**WHAT TO WORK ON:** Would you give all of the records again, exactly as they read?

**RAW DATA:**
....................

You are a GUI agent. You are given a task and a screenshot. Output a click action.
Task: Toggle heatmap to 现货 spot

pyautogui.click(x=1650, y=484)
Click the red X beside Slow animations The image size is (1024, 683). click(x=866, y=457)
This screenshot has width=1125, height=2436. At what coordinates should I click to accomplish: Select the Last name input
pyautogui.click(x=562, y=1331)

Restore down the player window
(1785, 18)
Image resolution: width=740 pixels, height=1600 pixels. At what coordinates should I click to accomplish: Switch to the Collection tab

....................

**TASK RESULT:**
You are a GUI agent. You are given a task and a screenshot. Output a click action.
Task: Toggle heatmap to 现货 spot

pyautogui.click(x=1650, y=484)
Click the red X beside Slow animations The image size is (1024, 683). click(x=866, y=457)
This screenshot has width=1125, height=2436. At what coordinates should I click to accomplish: Select the Last name input
pyautogui.click(x=562, y=1331)

Restore down the player window
(1785, 18)
Image resolution: width=740 pixels, height=1600 pixels. At what coordinates should I click to accomplish: Switch to the Collection tab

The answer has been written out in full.